• WHAT YOU HAVE TO DO
Print, unchanged, only the rows from the one containing "[Advertisement] (1438, 847)" through the one containing "Így működik (782, 174)", including both of those rows.

-- DATA TO USE start --

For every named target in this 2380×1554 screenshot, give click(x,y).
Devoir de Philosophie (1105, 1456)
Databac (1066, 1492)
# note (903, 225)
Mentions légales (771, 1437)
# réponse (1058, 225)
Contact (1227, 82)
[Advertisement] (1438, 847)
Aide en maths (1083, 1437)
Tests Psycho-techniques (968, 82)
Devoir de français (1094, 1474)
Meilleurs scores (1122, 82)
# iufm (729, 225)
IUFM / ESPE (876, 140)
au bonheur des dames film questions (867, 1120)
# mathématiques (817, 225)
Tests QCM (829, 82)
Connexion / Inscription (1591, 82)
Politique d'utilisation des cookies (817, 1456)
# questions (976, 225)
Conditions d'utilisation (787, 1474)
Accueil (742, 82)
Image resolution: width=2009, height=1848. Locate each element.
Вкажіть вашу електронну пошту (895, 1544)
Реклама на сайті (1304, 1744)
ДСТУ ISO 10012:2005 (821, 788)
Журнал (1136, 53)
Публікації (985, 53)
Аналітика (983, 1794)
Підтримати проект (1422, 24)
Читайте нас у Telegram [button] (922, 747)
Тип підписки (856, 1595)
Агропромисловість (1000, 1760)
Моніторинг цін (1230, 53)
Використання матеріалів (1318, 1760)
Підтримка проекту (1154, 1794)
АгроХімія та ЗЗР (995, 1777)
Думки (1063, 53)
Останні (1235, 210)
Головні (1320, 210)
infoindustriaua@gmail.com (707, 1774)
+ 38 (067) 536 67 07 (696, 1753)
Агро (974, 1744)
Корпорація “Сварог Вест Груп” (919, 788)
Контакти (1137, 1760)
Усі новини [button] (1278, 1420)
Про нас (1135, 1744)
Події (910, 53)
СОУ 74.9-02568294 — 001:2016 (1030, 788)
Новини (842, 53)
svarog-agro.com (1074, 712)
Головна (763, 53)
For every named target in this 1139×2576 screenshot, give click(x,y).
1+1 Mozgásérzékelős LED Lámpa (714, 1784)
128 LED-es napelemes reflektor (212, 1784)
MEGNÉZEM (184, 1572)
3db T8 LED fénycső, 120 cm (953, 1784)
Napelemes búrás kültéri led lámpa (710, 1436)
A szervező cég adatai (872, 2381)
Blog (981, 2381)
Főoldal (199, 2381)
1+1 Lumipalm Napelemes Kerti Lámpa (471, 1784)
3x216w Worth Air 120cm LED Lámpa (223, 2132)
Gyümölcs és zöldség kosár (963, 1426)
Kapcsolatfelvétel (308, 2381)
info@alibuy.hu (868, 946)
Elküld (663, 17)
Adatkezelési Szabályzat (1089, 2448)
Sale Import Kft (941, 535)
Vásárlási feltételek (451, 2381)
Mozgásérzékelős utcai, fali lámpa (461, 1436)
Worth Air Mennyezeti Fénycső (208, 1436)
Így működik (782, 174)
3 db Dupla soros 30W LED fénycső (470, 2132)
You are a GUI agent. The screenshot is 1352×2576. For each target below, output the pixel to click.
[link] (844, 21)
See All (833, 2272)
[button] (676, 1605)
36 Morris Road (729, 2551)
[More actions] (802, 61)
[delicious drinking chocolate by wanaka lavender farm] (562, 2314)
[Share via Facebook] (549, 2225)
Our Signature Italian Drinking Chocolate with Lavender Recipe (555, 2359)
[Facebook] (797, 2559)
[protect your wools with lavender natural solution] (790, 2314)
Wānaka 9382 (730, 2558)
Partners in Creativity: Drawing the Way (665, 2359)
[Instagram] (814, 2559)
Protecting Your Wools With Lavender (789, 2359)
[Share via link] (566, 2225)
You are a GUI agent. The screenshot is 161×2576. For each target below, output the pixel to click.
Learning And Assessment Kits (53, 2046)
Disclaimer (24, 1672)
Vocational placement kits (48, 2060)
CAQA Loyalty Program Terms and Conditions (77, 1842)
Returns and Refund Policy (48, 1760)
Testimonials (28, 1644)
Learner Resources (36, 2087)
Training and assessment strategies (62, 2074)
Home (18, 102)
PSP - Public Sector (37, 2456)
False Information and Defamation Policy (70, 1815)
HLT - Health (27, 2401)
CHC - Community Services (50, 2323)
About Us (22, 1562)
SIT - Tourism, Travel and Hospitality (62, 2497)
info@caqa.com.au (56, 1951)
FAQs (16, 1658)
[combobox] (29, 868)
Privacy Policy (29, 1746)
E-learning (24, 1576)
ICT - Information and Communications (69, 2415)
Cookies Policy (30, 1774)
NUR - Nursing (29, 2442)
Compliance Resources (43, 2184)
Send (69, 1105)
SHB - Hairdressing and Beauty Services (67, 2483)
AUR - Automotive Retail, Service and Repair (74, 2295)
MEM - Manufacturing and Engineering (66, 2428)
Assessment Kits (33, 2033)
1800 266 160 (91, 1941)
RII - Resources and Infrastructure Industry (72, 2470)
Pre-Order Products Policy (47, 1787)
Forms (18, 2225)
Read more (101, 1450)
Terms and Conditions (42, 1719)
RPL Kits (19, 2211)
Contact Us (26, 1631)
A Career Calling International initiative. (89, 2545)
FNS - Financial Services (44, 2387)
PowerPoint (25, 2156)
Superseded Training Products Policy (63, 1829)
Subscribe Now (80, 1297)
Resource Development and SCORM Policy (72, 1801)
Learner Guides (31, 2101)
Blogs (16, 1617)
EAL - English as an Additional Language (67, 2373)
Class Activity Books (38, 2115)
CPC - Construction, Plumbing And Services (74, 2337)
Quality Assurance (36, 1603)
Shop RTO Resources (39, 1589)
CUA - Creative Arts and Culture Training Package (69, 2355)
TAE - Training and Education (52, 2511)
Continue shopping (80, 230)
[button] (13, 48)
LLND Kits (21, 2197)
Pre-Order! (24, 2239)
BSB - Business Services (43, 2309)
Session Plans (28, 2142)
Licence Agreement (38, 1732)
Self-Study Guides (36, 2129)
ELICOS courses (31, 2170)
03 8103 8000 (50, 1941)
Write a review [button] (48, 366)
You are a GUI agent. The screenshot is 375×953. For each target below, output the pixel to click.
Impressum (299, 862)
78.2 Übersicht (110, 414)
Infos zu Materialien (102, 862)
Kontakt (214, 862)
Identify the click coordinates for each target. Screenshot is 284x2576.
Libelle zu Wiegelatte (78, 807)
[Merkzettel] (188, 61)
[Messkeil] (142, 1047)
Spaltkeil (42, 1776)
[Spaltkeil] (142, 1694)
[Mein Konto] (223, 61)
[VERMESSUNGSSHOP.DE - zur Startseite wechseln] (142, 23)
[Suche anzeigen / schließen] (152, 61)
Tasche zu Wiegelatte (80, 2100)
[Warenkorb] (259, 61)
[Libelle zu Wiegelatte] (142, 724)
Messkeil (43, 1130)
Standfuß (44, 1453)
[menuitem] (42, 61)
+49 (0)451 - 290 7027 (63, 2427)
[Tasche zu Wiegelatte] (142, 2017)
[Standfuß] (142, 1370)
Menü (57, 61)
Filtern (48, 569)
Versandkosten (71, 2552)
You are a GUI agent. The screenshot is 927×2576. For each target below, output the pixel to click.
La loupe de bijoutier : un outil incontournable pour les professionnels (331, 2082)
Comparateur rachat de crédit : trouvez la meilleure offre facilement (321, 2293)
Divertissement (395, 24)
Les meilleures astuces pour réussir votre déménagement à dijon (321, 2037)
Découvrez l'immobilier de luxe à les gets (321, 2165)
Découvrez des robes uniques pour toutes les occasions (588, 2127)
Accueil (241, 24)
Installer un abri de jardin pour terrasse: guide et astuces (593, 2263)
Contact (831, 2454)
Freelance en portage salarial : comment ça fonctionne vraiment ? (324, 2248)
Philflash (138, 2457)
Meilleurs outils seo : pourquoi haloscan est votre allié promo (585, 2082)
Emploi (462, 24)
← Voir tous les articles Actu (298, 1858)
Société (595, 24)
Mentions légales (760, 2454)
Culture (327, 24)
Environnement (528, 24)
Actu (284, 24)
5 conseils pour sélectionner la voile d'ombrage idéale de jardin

-- DATA TO USE end --

• RESULT OF THE TASK
[Advertisement] (1438, 847)
Aide en maths (1083, 1437)
Tests Psycho-techniques (968, 82)
Devoir de français (1094, 1474)
Meilleurs scores (1122, 82)
# iufm (729, 225)
IUFM / ESPE (876, 140)
au bonheur des dames film questions (867, 1120)
# mathématiques (817, 225)
Tests QCM (829, 82)
Connexion / Inscription (1591, 82)
Politique d'utilisation des cookies (817, 1456)
# questions (976, 225)
Conditions d'utilisation (787, 1474)
Accueil (742, 82)
Image resolution: width=2009, height=1848. Locate each element.
Вкажіть вашу електронну пошту (895, 1544)
Реклама на сайті (1304, 1744)
ДСТУ ISO 10012:2005 (821, 788)
Журнал (1136, 53)
Публікації (985, 53)
Аналітика (983, 1794)
Підтримати проект (1422, 24)
Читайте нас у Telegram [button] (922, 747)
Тип підписки (856, 1595)
Агропромисловість (1000, 1760)
Моніторинг цін (1230, 53)
Використання матеріалів (1318, 1760)
Підтримка проекту (1154, 1794)
АгроХімія та ЗЗР (995, 1777)
Думки (1063, 53)
Останні (1235, 210)
Головні (1320, 210)
infoindustriaua@gmail.com (707, 1774)
+ 38 (067) 536 67 07 (696, 1753)
Агро (974, 1744)
Корпорація “Сварог Вест Груп” (919, 788)
Контакти (1137, 1760)
Усі новини [button] (1278, 1420)
Про нас (1135, 1744)
Події (910, 53)
СОУ 74.9-02568294 — 001:2016 (1030, 788)
Новини (842, 53)
svarog-agro.com (1074, 712)
Головна (763, 53)
For every named target in this 1139×2576 screenshot, give click(x,y).
1+1 Mozgásérzékelős LED Lámpa (714, 1784)
128 LED-es napelemes reflektor (212, 1784)
MEGNÉZEM (184, 1572)
3db T8 LED fénycső, 120 cm (953, 1784)
Napelemes búrás kültéri led lámpa (710, 1436)
A szervező cég adatai (872, 2381)
Blog (981, 2381)
Főoldal (199, 2381)
1+1 Lumipalm Napelemes Kerti Lámpa (471, 1784)
3x216w Worth Air 120cm LED Lámpa (223, 2132)
Gyümölcs és zöldség kosár (963, 1426)
Kapcsolatfelvétel (308, 2381)
info@alibuy.hu (868, 946)
Elküld (663, 17)
Adatkezelési Szabályzat (1089, 2448)
Sale Import Kft (941, 535)
Vásárlási feltételek (451, 2381)
Mozgásérzékelős utcai, fali lámpa (461, 1436)
Worth Air Mennyezeti Fénycső (208, 1436)
Így működik (782, 174)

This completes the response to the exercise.